把从包含“Click the day view header calendar icon”的那一行起、到包含“(x=563, y=178)”的那一行为止（含这两行）的各行改写成编号列表，略去空行，答案中不要保留图片。

▶ _所给信息_:

- - - - - - -

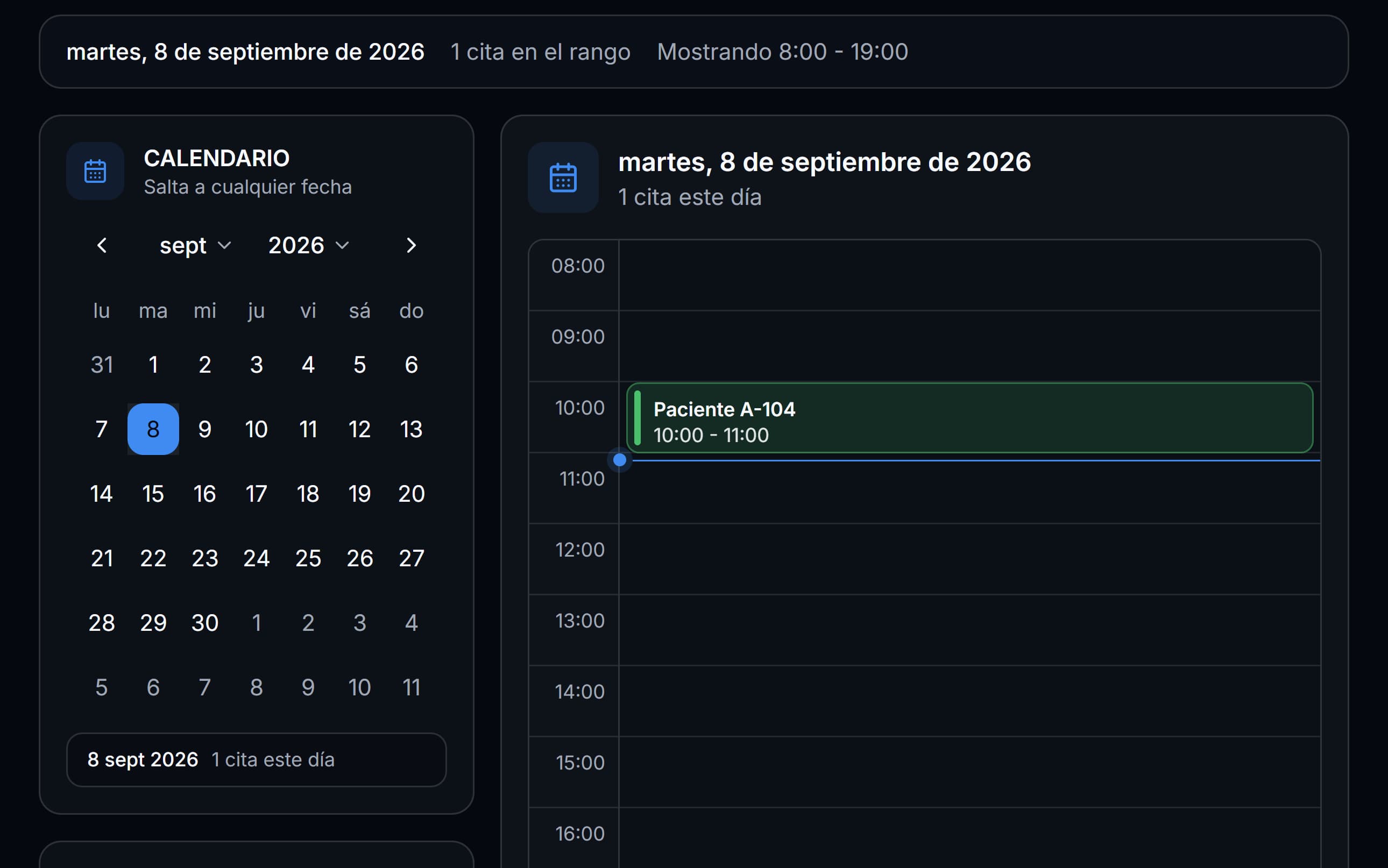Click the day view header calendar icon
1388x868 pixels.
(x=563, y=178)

- - - - - - -

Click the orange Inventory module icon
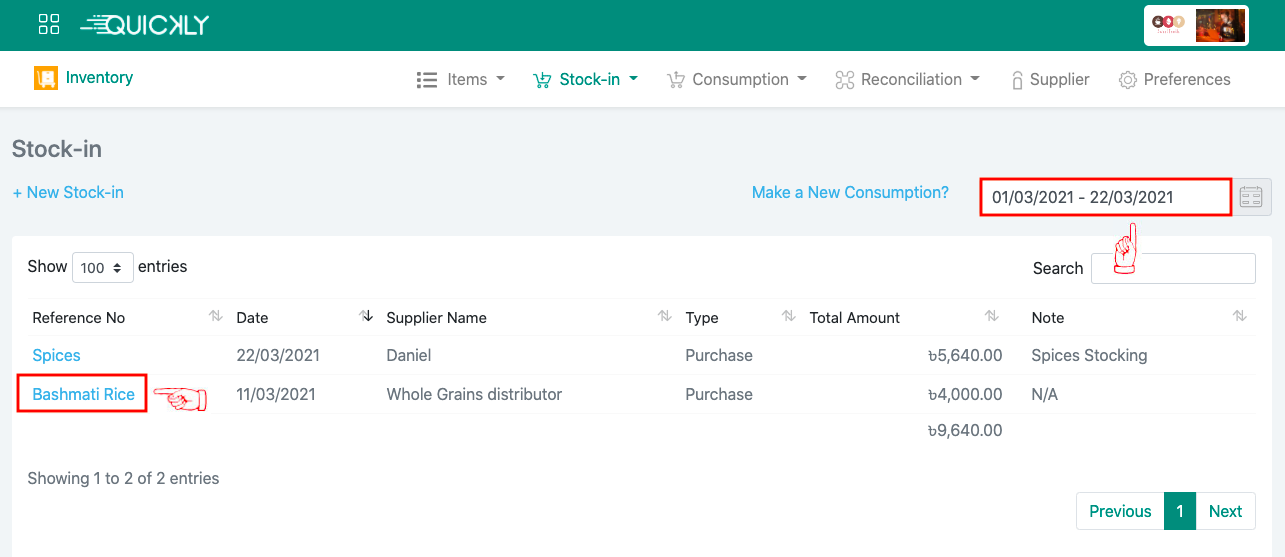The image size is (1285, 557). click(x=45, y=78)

- - - - - - -

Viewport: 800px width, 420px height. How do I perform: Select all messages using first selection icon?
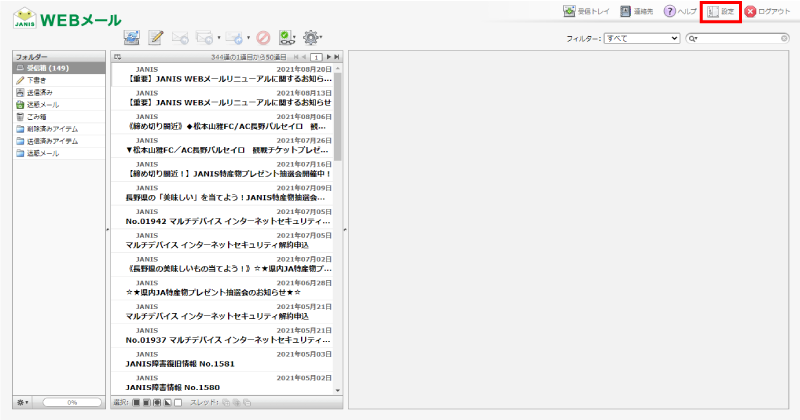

- - - - - - -

▶ _参考答案_:
1. Click the day view header calendar icon
2. 1388x868 pixels.
3. (x=563, y=178)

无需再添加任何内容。